С 1815 года Английский клуб квартировал во флигеле дома генерала Н. Н. Муравьева на углу Малой Дмитровки и Столешникова переулка, и лишь в 1830 году переехал, наконец, по своему наиболее известному адресу на Тверскую улицу, в дом, принадлежавший ранее графу Разумовскому.
Одновременно состоять в Английском клубе могло 3 тысячи человек Большую часть его истории членами его были только дворяне; лишь к концу XIX века это правило стало нарушаться и тогда в числе принятых оказалось немало представителей состоятельной купеческой верхушки (в частности, известный коллекционер П. И. Щукин). Членство считалось очень престижным, и добиться его было не так просто. «Есть люди, — замечал П. Вистенгоф, — ожидающие поступления в члены Английского клуба с таким же нетерпением, как другой ордена или чина»[454].
Кандидаты на освобождавшиеся вакансии проходили процедуру баллотировки, в которой участвовали все наличные члены, и даже один черный шар, опущенный в урну для голосования, преграждал соискателю путь к вожделенному членству. Впрочем, наиболее известным и уважаемым москвичам руководство клуба само предлагало в него вступить, и это воспринималось как особая честь. Среди тех, кто в разное время состоял в московском Английском клубе, были известный философ П. Я. Чаадаев, декабрист М. Ф. Орлов, историк П. И. Бартенев, библиограф-любитель и известный острослов С. А Соболевский, университетские профессора И. И. Давыдов и М. Т. Каченовский, поэт М. А. Дмитриев (именуемый «Лжедмитриевым» для отличия от своего дяди, поэта-классика и тоже члена клуба). Был в числе членов молодой Л. Н. Толстой и однажды проиграл здесь на бильярде в одну ночь 6 тысяч рублей.
Принят был в клуб и знаменитый московский актер М. С. Щепкин.

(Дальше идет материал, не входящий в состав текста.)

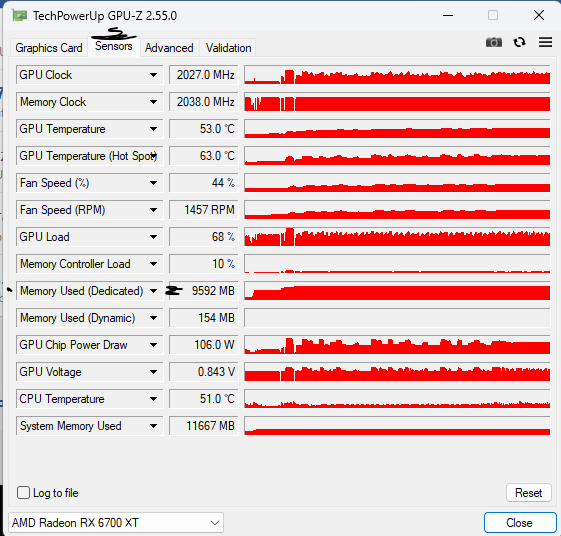Viewport: 561px width, 536px height.
Task: Expand the CPU Temperature dropdown arrow
Action: [x=153, y=399]
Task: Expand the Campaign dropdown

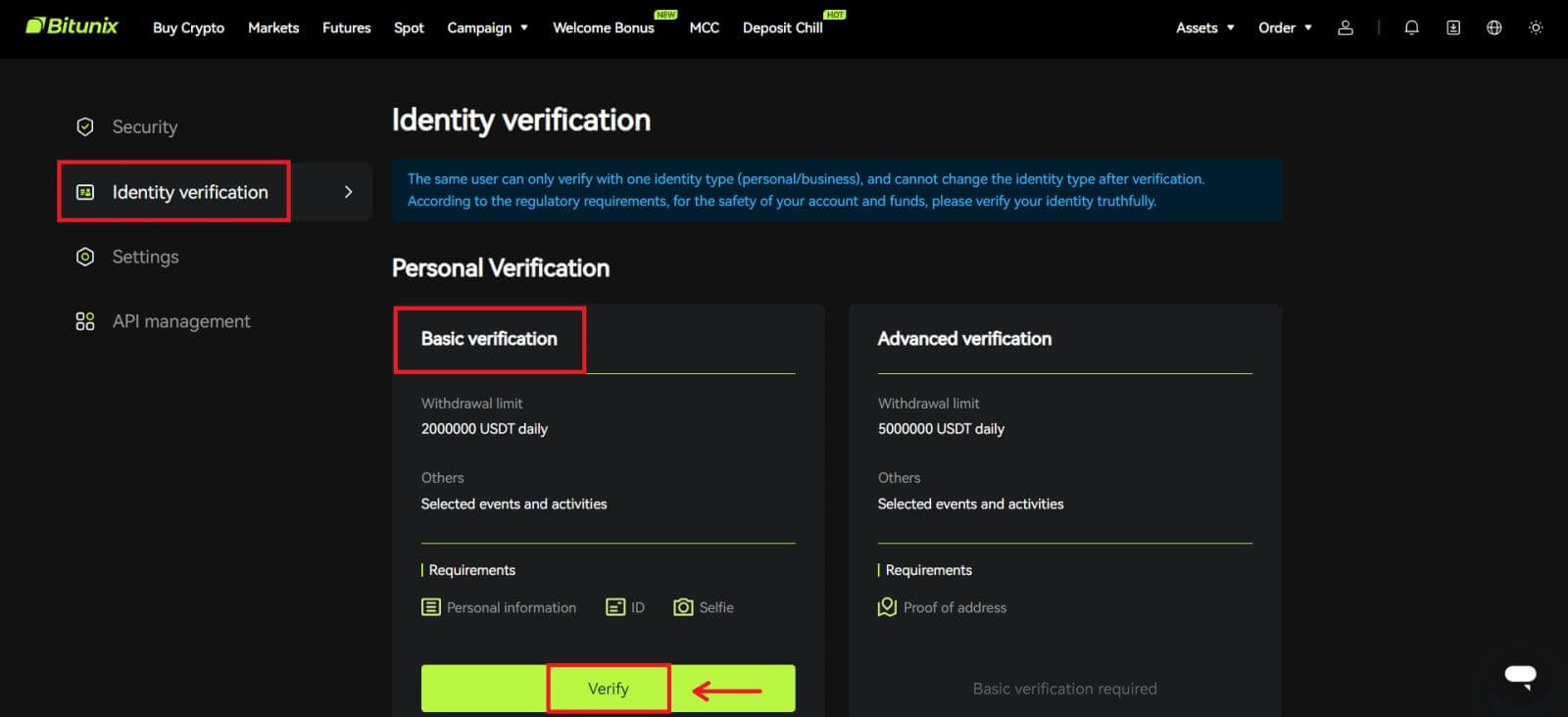Action: (x=487, y=27)
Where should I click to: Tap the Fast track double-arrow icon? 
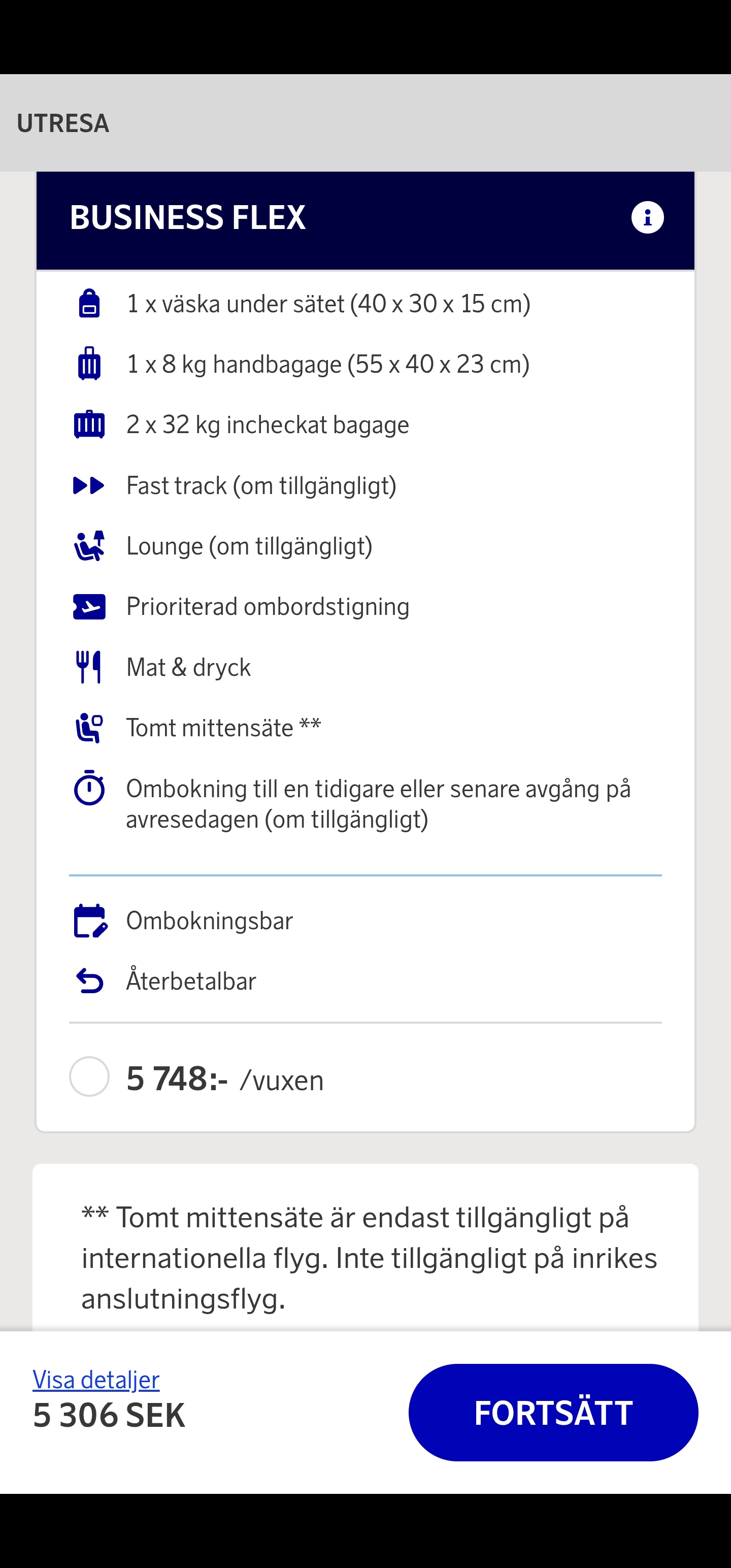tap(89, 485)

Бывший крепостной, он служил в Императорском Малом театре, считался по службе чиновником министерства двора и в один прекрасный день выслужился и приобрел потомственное дворянство. В клубе Щепкиным особенно дорожили как великолепным рассказчиком, украшением «говорильни» (иначе именуемой «чернокнижной»), в которой собирались те, кто предпочитал игре беседу и создавал интеллектуальную репутацию клуба. «Стены этой „чернокнижной“ были ярко-алого цвета, большие книжные шкафы по стенам, покойная мебель с обивкой несколько устаревшей, облака табачного дыма, столики с заманчивыми напитками, — все придавало обстановке особый притягательный оттенок», — вспоминал современник[455]. В этих красных стенах разглагольствовали лучшие московские говоруны и рассказчики и выносились самые авторитетные оценки людей и событий, которые на следующий день становились известны в светских салонах и гостиных и превращались там уже в голос «всей Москвы».
И все-таки вполне своим Щепкин в клубной среде, видимо, так и не стал. Рассказывали, что когда в феврале 1861 года был опубликован Манифест об освобождении крестьян, Щепкин, страшно взволнованный, прибежал в клуб с газетами в руках и принялся громко выражать свое восхищение и радость. Один из клубных старичков, сумрачно склонившийся над газетным листом, поднял на актера кислую физиономию и процедил:
— Вы-то чему радуетесь? Вы уж давно вольноотпущенник.
В николаевскую эпоху критическое направление клуба, и прежде всего его «чернокнижной», было либеральным, в эпоху Великих реформ Александра II — крепостническим и консервативным. Здесь активно обсуждались все военные кампании, и самыми рьяными стратегами были те, кто никогда не участвовал ни в одной войне.
Членами клуба бывали по многу лет, и старинные завсегдатаи его являлись сюда практически ежедневно и просиживали целый вечер, то беседуя с ровесниками, то наблюдая за игрой в карты или на бильярде, то просто подремывая в каком-нибудь излюбленном кресле. «Иные, приезжая в клуб, решительно ничего там не делают, а только спят, — свидетельствовал П. Вистенгоф, — и если их разбудит приятель при наступлении штрафа, то удаляются домой опять спать, и просыпаются тогда только, когда наступает время ехать в клуб»[456].
В 1850-х годах ежевечерним «украшением» клуба был престарелый князь Грузинский. Приезжал он всегда в старинной восьмирессорной карете, запряженной двумя старыми белыми лошадьми — едва ли не ровесницами хозяина, никогда не обедал и не ужинал, не играл, а усаживался на свое любимое место в угол дивана и бывал счастлив, когда удавалось усадить рядом кого-нибудь из молодых сочленов и предаться воспоминаниям: старичок князь был очень словоохотлив. На другом диване, в другом углу сидел в это время завсегдатай Казаков, молча куривший всегда одну и ту же длинную трубку, которую набивал и подавал ему всегда один и тот же старый клубный лакей.